August 15-16th, 2009.
We headed out on Saturday about mid day from Boulder and made good time to Marble. Don’t forget to get Gas in Glenwood Springs where you have some choices, if you get all the way to Redstone there is one place but you pay a premium.
From Marble we headed up to the high side of town and continued East on the dirt road for Lead King Basin. You have to look carefully for the Left Turn to get on the 315 road to the Geneva Lake Trailhead, (which accesses the west side of Snowmass). There are a couple of low water crossings and the road has some dangerous exposure, you really need a good 4wd vehicle. We saw two disabled vehicles enroute, an outback with a flat and a bronco that was broken down. The Touareg ate it up just fine. More on “eating it up” later. We parked at the obvious parking access for the Geneva Lake Trailhead, gathered our gear up, and headed in hiking towards the waterfall below the lake.

Geneva lake trailhead at Lead King Basin
The trail stays to the left side of the creek and up over the shoulder before passing Geneva lake on the right. At every fork in the trail we basically took the left option to stay up on the slope and make our way on to Little Gem Lake. After arriving at little gem lake it was already dark so we decided we could go ahead and push on to Lake Siberia which looked to have some flat areas beside it on the topos. Stunning vistas all the way up, a very scenic route in.

High Camp at Lake Siberia
We didn’t need much room for bivy camp and settled in for the night. The morning had good weather and sun, we were just below the summit on the west side and we ready to make our way up. Jason pointed out something truly strange, which was foreboding of things to come. He had left his Garmin GPS outside of his bivvy sack and something in the night had actualy chewed off the little rubber buttons on its front. Not the rubber on the sides or the top, just the softer rubber used on the buttons, we could see the teeth marks. We laughed it off since it still worked just fine. Looking up the west side we could see 2 dark troughs that marked two routes up the west side. When wet I’d heard to go to the left of these two and head up that way toward a fin shaped rock.

We had some fun scrambling, a traverse across iced loose scree, Fridge and Car sized Boulder maneuvering. We made a key observation which was that the more stable rock had lots of lichen on it, from years of stability. The loose rock was all uniform light grey colored and could be nasty in places.
We got separated just after moving past the fin rock and going up the ridge. I chose to stay on the blocky ridge top, which did have exposure on the other side, but was 100% solid and fine. My friend Jay traversed across the west face which at this place gets pretty vertical. After both arriving on the summit we decided not to hang out too long since there was a massive thunderhead to the west even though it looked like it might miss us to the North. We could see our tents at Lake Siberia 2000′ below our feet from the summit.

On top of Mt. Snowmass
We both decided the best way back down was across the extreme western ridge staying on the big blocks. It involved more actual climbing but was way more solid.
────────────────────────────────────────
▶ **Activity list**
(a) Answer these questions from the Mt. Snowmass trip report:
(i) Where does the report say to get gas on the way to Marble?
(ii) What part of Jason's Garmin GPS was chewed off in the night?
(iii) How far below the summit were the tents at Lake Siberia?
(b) Can you pick up the Mt. Snowmass trip report from its last sentence and carry it on?
────────────────────────────────────────
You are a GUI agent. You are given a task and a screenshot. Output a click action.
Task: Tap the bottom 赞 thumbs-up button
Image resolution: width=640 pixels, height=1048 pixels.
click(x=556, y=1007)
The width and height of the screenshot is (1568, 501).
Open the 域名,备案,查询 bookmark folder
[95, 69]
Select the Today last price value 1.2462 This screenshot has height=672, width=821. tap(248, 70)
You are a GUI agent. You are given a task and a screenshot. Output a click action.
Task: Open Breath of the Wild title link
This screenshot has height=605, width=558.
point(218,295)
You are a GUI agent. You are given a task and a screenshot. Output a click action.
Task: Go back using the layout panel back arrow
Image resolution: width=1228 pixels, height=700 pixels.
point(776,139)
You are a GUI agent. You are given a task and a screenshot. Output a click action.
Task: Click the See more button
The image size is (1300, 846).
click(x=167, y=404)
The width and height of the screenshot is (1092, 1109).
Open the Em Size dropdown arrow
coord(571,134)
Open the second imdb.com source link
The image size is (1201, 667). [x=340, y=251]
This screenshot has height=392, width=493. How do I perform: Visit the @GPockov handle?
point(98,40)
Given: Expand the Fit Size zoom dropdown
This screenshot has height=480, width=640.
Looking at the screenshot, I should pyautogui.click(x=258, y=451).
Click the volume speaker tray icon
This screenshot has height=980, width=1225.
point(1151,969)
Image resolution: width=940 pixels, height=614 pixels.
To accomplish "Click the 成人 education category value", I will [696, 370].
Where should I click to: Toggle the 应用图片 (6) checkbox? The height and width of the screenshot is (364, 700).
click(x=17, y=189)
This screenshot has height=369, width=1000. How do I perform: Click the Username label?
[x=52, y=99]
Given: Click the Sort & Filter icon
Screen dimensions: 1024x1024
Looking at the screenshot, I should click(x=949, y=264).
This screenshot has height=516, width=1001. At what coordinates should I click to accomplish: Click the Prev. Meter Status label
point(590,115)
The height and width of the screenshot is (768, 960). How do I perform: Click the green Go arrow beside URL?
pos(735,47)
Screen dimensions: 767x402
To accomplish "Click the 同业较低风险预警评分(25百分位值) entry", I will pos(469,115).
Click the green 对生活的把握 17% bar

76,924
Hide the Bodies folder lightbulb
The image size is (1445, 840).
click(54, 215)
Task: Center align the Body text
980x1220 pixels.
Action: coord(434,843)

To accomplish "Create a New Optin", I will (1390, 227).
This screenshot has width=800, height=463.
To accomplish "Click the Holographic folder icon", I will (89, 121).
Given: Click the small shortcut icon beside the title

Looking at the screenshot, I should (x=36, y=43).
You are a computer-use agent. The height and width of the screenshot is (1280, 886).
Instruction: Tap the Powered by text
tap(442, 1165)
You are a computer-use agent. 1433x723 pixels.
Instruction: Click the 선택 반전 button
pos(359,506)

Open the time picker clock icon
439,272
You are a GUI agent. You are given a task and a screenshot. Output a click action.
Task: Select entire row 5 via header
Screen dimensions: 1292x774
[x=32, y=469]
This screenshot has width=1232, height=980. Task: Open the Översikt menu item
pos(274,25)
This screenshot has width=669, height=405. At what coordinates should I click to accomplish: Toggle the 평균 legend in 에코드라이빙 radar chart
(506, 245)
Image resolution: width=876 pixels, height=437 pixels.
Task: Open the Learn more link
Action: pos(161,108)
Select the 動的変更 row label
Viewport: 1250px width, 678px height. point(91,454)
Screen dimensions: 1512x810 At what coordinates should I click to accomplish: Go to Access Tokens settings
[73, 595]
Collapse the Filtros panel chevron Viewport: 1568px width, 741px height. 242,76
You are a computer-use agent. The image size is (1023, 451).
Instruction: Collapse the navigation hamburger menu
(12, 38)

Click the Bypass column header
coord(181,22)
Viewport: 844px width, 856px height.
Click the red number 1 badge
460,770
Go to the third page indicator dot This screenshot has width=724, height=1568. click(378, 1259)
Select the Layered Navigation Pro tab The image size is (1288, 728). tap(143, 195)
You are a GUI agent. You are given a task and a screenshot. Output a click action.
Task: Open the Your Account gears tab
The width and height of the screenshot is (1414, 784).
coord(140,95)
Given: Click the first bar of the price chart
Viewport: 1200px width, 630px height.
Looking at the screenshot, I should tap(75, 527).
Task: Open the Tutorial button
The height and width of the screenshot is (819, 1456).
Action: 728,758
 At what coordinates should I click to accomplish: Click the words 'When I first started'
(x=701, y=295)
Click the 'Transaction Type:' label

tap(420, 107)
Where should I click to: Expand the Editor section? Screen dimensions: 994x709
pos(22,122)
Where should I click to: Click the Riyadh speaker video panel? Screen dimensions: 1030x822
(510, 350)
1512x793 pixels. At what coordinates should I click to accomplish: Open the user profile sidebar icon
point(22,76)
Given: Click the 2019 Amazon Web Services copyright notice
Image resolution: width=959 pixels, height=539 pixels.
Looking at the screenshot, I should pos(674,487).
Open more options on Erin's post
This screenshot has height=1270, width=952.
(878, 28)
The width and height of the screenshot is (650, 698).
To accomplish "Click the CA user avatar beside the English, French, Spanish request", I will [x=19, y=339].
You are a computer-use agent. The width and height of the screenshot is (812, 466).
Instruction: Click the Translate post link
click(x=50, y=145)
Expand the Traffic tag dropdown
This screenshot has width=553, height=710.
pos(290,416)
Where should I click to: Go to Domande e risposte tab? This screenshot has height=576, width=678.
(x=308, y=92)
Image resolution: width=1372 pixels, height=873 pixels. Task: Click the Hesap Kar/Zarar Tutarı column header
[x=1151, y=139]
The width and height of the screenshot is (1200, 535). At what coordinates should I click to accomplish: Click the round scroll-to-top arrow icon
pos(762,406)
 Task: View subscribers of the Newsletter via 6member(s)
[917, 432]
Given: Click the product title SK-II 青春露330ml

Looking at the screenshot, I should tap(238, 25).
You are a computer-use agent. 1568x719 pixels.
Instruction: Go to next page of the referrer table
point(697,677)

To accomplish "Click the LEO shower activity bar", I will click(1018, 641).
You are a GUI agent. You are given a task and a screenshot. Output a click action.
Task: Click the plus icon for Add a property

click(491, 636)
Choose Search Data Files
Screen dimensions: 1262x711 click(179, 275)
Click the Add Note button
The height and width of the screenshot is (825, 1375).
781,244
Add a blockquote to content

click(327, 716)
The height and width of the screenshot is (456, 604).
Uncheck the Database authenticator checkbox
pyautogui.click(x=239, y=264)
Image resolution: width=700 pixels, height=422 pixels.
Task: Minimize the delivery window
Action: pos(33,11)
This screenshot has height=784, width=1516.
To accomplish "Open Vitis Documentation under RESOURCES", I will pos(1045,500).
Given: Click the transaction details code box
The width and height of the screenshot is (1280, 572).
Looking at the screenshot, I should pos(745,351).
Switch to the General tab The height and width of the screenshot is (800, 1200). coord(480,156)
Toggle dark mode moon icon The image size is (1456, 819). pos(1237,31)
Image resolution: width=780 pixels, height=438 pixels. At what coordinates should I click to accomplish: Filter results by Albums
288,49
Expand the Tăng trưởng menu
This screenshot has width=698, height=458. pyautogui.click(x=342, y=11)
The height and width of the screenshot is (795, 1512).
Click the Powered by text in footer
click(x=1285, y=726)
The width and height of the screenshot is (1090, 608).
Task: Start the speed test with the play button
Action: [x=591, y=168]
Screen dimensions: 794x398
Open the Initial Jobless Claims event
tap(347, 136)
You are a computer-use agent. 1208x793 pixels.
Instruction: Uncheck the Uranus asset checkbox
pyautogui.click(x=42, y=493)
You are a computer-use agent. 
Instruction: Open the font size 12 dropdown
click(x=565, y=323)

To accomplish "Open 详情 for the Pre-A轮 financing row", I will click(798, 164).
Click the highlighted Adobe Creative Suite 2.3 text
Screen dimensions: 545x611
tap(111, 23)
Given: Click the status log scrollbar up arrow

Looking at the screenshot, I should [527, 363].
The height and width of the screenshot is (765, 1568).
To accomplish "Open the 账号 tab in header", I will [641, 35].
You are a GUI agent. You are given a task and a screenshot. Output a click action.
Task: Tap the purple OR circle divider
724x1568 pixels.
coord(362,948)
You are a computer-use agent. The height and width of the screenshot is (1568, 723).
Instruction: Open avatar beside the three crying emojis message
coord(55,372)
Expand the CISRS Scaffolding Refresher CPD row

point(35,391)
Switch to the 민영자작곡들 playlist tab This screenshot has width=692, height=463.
────────────────────────────────────────
▶ **Answers for this exercise**
(a)
(i) Glenwood Springs
(ii) The little rubber buttons on its front
(iii) 2000′

(b)
Fantastic views and exposure on the other side and surely a more direct route to Lake Siberia. We both wished we had come up this route which is not one mentioned in the Roach guide. Back in camp we made another pot of coffee, took a short rest and then hoofed it all the way back to where the Touareg was parked. We thought all the danger was behind us but little did we know we were about to experience the Curse of the Lead King Basin. After packing everything up in the Touareg we got in, started her up and then both uttered “WTF?”.
The car was in drive but the transmission was like in 4th gear. That meant it would not go up the 4wd rough dirt road back. The car was reporting that we needed to “Bring it to the workshop” which was not a good suggestion being we were many miles for paved roads. We did everything we could to figure out what was wrong, checking fuses, turning everything off, different combinations of control settings, nothing worked except reverse gear and highway gear. We both had to be at work the next day but it was looking like we were going to have to hike out, maybe camping again on the way, then maybe getting in cellphone range the next day to call off any rescue…. not good. We decided that the best option was to attempt to drive out in reverse.
The road is gnarly and dangerous with a good 4wd going forward, in reverse it was completely insane. But we made it to Marble without rolling down the exposures to our deaths and from Marble we were able to go forward keeping in in 4th gear and get all the way down to Glenwood springs. We did more taking-apart, got a meal down, but all our tinkering and diagnosis was to no avail. We were at least able to call home and tell our wives what was up and not to freak out on the lateness and we were essentially all right. Incredibly we were able to make it back on I70 all the way home though we really didn’t know if we would make it over Vail Pass. In the end the root cause was revealed at the dealership days later…. some small creature, Pica’s most likely, had crawled under the Touareg and Eaten through the transmission harness completely disabling the transmission controls leaving only 4th gear and reverse working.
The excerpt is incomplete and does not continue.